27. Mai 2026 in Weltkirche
Die koptisch-orthodoxe Kirche hatte den Dialog 2024 ausgesetzt, nachdem die vatikanische Erklärung Fiducia Supplicans veröffentlicht worden war. Das Dokument war bei den Kopten auf deutliche Ablehnung gestoßen.
Rom/Kairo (kath.net/jg)
Die koptisch-orthodoxe Kirche hat den theologischen Dialog mit der katholischen Kirche wieder aufgenommen. Grund dafür sind Zusicherungen von Papst Leo XIV. zur Frage der Segnung gleichgeschlechtlicher Paare, berichtet Catholic Culture.
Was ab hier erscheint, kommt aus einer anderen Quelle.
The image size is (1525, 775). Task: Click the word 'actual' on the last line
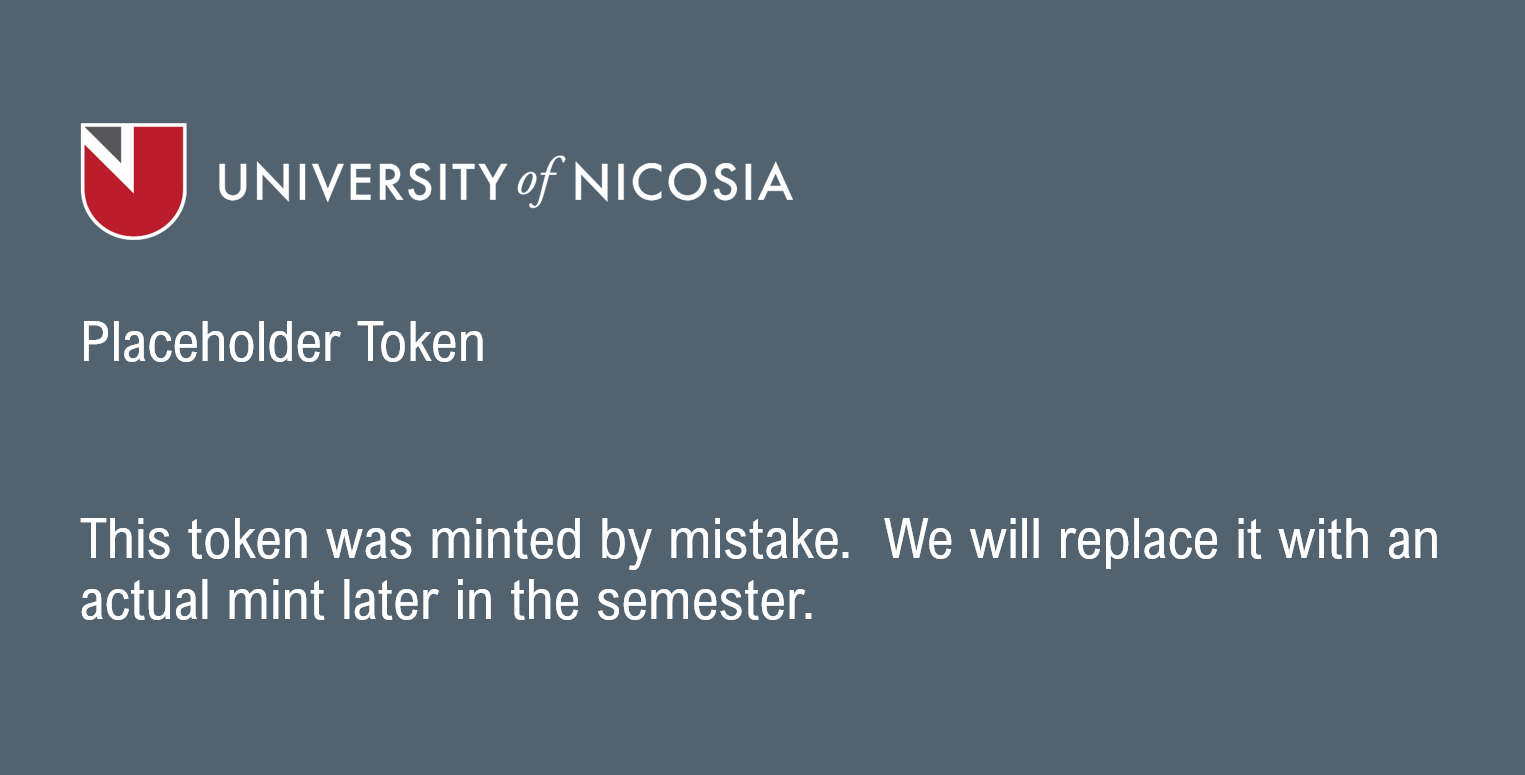[x=145, y=601]
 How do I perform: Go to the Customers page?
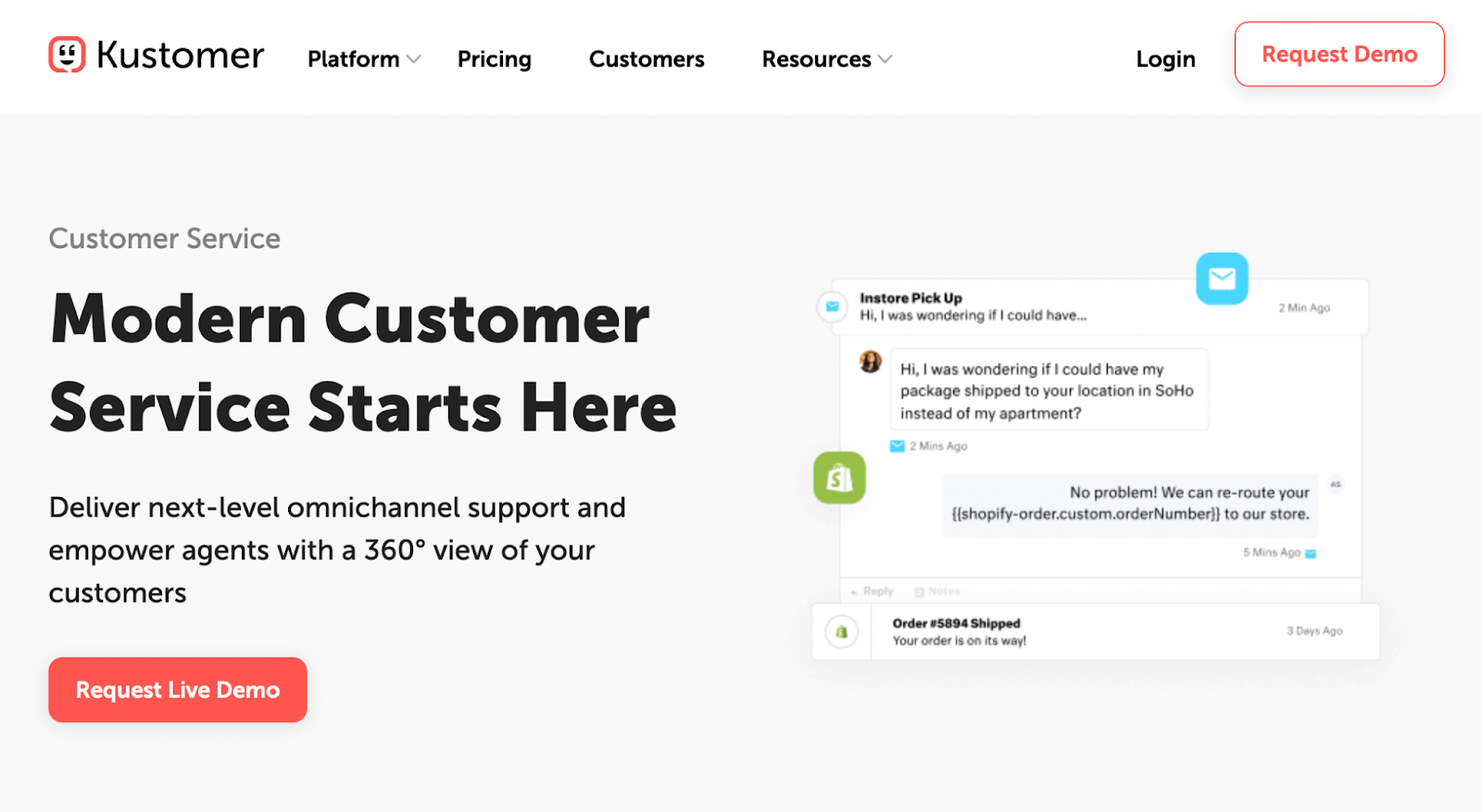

Die Heilige Synode der koptisch-orthodoxen Kirche teilte am 22. Mai mit, dass die Entscheidung aufgrund von Zusagen gefallen sei, die während eines Telefonats zwischen Papst Tawadros II. und Papst Leo XIV. am 15. Mai ausgesprochen wurden. Konkret geht es um „Zusicherungen bezüglich der Nicht-Segnung gleichgeschlechtlicher Paare“.
Die koptisch-orthodoxe Kirche hatte den Dialog im März 2024 ausgesetzt, nachdem die vatikanische Erklärung Fiducia Supplicans veröffentlicht worden war. Das Dokument, das unter bestimmten Umständen Segnungen für Paare in irregulären Situationen ermöglicht, war bei den Kopten auf deutliche Ablehnung gestoßen.
Papst Leo XIV. hatte Tawadros II. in den vergangenen Wochen mehrfach kontaktiert, darunter mit einem Brief und einer Ansprache zum „Tag der koptisch-katholischen Freundschaft“ am 10. Mai. Das jüngste Telefonat diente ausdrücklich dazu, bestehende Hindernisse im Dialog aus dem Weg zu räumen.